In reinforcement learning (and sometimes other settings), there is a notion of “state”. Based upon the state various predictions are made such as “Which action should be taken next?” or “How much cumulative reward do I expect if I take some action from this state?” Given the importance of state, it is important to examine the meaning. There are actually several distinct options and it turns out the definition variation is very important in motivating different pieces of work.
- Newtonian State. State is the physical pose of the world. Under this definition, there are very many states, often too many for explicit representation. This is also the definition typically used in games.
- Abstracted State. State is an abstracted physical state of the world. “Is the door open or closed?” “Are you in room A or not?” The number of states is much smaller here. A basic issue here is: “How do you compute the state from observations?”
- Mathematical State. State is a sufficient statistic of observations for making necessary predictions.

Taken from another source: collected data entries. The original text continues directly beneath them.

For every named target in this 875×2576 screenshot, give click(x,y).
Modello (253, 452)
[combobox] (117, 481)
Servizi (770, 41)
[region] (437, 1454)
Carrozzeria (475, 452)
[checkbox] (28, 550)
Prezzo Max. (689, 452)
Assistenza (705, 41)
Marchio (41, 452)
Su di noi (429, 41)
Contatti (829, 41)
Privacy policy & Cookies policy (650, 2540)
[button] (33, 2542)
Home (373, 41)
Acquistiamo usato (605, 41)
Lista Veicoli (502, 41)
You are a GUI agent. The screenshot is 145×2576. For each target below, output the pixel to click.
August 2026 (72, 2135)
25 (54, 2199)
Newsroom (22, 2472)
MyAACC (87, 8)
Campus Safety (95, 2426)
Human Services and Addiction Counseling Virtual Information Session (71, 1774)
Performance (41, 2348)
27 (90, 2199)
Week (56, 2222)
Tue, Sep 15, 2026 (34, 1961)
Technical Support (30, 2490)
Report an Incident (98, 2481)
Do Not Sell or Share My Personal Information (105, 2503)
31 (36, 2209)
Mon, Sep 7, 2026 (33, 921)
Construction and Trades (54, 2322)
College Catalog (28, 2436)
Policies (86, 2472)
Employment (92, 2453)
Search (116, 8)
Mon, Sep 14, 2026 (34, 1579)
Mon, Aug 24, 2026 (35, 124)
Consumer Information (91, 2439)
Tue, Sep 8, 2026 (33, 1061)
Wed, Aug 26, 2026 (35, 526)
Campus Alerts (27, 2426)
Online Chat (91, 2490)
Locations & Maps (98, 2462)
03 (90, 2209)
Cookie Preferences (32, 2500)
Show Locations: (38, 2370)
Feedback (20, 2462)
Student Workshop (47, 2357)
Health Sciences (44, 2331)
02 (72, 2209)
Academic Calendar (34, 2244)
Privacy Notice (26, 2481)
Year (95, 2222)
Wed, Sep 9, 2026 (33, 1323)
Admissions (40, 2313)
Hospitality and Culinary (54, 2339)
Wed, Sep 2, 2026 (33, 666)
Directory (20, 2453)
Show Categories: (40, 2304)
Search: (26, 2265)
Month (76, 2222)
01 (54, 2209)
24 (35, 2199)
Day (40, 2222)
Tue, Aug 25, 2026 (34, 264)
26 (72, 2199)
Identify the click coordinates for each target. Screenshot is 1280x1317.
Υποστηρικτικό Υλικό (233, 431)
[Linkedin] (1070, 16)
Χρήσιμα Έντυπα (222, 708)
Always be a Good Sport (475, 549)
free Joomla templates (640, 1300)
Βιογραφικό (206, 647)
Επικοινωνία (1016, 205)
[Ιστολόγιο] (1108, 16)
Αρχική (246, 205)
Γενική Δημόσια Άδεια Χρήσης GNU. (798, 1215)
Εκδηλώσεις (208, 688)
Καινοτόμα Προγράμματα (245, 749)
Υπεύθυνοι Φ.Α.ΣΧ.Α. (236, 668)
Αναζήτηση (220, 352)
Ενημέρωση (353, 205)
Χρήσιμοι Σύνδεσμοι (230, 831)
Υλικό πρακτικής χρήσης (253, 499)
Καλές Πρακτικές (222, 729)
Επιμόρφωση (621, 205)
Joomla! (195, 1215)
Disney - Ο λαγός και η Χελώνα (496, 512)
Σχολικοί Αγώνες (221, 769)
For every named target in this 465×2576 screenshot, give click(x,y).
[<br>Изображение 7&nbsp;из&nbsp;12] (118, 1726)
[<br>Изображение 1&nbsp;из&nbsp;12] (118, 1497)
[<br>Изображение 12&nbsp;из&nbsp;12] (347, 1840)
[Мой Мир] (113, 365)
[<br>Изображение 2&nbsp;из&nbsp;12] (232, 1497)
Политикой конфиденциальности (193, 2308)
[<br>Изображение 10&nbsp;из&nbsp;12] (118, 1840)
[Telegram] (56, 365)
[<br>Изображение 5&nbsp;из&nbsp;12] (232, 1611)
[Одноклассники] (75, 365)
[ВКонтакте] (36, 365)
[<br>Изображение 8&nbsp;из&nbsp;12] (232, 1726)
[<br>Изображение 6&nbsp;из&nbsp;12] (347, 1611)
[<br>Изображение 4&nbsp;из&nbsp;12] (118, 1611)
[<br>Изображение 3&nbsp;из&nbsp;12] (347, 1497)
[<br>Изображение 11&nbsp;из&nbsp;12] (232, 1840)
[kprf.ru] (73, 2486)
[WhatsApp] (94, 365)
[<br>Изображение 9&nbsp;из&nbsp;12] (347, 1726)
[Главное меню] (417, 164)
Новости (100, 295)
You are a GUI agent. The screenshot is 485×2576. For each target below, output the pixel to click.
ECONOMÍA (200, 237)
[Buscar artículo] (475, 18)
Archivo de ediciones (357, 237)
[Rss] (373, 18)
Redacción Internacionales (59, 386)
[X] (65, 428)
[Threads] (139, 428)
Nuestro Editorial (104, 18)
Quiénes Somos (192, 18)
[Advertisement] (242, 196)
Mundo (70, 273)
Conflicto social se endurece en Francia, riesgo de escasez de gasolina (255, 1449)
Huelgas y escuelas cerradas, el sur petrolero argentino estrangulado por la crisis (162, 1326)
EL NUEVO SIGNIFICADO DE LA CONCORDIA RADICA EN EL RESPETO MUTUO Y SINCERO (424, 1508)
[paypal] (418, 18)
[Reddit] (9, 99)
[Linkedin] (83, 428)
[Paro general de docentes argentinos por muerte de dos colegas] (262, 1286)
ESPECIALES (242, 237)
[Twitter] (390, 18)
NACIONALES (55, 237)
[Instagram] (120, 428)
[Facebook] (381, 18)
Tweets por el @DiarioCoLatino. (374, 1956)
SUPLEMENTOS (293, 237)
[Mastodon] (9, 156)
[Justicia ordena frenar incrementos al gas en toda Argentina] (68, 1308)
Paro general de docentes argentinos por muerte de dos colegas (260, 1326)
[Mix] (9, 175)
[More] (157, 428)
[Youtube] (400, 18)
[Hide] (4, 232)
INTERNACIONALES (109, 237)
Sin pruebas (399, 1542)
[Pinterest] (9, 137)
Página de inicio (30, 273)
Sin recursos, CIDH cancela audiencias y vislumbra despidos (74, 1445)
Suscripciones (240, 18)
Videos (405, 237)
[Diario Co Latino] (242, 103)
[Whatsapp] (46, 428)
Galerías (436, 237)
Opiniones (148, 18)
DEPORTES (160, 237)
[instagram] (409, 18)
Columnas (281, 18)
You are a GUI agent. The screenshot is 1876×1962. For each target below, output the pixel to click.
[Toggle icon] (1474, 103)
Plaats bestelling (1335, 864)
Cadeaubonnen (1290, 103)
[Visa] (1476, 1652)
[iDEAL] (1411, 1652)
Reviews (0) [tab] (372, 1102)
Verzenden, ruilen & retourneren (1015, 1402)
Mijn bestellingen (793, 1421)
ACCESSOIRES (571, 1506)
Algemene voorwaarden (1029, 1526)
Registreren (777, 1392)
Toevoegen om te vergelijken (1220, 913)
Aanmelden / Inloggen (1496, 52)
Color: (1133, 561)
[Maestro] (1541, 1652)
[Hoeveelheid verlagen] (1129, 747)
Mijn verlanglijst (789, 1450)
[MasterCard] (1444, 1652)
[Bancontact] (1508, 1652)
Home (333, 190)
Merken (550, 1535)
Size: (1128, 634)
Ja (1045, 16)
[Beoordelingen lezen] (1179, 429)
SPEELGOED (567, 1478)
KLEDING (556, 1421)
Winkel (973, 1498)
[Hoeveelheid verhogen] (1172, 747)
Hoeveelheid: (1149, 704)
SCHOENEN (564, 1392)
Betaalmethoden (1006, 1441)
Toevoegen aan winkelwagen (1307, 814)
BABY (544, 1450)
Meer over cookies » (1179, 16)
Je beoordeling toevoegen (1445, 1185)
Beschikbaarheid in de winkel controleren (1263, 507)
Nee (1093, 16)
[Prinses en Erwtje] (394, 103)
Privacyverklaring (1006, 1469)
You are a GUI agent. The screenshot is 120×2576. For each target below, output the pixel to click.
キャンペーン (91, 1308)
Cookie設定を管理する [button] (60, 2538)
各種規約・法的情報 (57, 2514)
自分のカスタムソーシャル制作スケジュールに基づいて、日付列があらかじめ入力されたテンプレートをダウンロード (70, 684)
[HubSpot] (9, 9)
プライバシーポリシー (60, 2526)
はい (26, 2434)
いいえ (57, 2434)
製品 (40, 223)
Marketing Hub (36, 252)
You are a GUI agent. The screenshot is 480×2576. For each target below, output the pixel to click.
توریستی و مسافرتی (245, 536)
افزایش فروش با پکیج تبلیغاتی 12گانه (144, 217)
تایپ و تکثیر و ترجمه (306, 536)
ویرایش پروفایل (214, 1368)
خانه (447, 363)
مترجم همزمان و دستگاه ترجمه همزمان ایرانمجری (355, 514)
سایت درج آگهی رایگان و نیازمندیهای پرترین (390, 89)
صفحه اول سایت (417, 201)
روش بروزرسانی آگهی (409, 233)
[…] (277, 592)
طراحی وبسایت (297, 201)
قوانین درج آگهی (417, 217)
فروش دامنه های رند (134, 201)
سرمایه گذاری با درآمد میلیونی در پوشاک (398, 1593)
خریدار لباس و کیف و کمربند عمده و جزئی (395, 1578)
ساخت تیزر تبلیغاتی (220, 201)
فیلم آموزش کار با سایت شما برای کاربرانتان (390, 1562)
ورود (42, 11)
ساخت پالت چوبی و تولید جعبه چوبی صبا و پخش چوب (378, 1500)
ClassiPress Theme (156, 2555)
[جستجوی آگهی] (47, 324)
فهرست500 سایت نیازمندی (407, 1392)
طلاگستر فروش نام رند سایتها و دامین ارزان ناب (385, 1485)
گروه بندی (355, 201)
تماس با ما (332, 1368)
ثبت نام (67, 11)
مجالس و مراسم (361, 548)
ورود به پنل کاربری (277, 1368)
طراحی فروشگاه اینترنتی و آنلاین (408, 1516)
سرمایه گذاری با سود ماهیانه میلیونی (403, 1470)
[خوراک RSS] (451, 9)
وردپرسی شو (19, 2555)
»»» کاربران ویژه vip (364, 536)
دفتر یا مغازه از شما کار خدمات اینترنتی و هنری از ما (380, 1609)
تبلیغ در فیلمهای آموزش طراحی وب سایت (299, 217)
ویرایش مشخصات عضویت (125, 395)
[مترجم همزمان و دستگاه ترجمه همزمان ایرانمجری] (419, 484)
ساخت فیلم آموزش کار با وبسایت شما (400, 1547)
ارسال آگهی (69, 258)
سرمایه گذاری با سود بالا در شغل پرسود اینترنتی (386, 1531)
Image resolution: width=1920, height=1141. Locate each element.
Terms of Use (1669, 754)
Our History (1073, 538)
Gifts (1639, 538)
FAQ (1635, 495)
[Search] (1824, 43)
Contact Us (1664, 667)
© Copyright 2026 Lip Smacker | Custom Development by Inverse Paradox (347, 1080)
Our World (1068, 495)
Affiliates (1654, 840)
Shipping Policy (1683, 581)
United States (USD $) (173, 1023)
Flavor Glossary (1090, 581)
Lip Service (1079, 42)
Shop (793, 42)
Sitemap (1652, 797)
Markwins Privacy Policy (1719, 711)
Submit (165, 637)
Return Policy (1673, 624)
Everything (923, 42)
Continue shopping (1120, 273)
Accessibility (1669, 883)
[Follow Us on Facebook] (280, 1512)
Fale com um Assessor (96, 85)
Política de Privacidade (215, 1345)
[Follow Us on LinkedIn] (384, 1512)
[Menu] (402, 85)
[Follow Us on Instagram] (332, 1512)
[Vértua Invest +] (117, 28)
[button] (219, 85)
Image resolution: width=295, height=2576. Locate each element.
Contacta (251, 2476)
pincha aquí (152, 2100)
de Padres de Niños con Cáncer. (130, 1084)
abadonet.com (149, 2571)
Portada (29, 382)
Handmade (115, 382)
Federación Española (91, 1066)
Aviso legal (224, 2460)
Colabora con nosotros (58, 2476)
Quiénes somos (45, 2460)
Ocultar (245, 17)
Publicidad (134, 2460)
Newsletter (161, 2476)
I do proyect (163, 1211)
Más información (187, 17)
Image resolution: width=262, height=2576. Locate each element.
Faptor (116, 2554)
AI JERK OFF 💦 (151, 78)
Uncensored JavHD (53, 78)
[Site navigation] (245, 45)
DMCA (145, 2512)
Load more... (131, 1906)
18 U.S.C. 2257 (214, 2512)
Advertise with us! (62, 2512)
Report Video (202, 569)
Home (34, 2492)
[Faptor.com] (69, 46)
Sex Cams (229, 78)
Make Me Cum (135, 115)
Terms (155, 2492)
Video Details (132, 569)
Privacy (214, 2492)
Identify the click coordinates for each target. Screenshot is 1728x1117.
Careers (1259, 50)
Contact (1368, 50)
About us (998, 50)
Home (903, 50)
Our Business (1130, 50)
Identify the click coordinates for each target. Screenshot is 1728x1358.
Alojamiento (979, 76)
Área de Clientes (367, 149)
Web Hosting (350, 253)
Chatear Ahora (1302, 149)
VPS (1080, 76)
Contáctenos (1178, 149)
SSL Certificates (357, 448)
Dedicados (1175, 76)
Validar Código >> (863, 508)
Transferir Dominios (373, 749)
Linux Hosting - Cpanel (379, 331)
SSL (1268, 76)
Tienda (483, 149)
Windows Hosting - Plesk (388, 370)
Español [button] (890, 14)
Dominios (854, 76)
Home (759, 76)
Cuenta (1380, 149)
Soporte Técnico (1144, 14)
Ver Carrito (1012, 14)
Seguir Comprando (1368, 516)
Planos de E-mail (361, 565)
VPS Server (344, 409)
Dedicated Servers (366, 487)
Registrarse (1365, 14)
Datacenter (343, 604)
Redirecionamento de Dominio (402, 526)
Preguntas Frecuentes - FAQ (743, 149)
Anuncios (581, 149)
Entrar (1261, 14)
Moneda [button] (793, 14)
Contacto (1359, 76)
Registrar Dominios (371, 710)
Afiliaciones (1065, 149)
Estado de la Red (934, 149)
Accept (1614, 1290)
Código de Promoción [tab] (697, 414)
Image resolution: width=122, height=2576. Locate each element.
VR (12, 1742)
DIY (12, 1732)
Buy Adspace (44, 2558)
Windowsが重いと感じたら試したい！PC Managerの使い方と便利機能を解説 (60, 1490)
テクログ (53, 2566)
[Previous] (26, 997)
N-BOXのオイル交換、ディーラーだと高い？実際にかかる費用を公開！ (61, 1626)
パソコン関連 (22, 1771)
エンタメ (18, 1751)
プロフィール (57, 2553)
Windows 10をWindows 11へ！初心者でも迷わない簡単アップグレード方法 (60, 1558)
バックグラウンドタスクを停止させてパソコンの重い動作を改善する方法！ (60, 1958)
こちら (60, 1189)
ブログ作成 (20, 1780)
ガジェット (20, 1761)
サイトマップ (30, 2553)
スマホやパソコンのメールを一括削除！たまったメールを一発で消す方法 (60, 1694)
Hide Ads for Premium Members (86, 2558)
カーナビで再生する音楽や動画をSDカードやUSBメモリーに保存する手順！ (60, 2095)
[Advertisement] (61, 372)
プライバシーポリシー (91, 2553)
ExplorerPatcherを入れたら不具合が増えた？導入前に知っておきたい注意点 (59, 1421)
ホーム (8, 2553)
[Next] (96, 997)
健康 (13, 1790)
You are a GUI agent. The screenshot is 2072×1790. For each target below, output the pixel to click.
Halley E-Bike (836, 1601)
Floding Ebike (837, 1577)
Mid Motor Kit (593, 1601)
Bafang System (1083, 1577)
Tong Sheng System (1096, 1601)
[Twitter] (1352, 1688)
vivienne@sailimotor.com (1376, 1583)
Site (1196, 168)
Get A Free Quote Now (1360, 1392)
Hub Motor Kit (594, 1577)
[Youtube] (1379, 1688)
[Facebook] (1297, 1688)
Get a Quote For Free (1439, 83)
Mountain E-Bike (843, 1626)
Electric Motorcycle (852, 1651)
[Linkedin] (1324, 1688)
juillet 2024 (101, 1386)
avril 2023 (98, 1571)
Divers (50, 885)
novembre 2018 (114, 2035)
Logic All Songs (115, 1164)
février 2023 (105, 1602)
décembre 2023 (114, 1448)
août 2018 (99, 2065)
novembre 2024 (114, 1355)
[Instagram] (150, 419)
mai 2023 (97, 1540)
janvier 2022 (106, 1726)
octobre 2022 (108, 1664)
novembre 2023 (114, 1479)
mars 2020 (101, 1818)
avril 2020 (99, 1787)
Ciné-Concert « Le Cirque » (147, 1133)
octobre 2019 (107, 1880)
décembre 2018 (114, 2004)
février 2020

- Internal State. State is the internal belief/understanding/etc… which changes an agent’s actions in different circumstances. A natural question is: “How do you learn a state?” This is like the mathematical version of state, except that portions of the statistic which can not be learned are irrelevant.
- There are no states. There are only observations (one of which might be a reward) and actions. This is more reasonable than it might sound because state is a derived quantity and the necessity of that derivation is unclear. PSRs are an example.
The different questions these notions of state motivate can have large practical consequences on the algorithms used. It is not clear yet what the “right” notion of state is—we just don’t know what works well. I am most interested in “internal state” at the moment.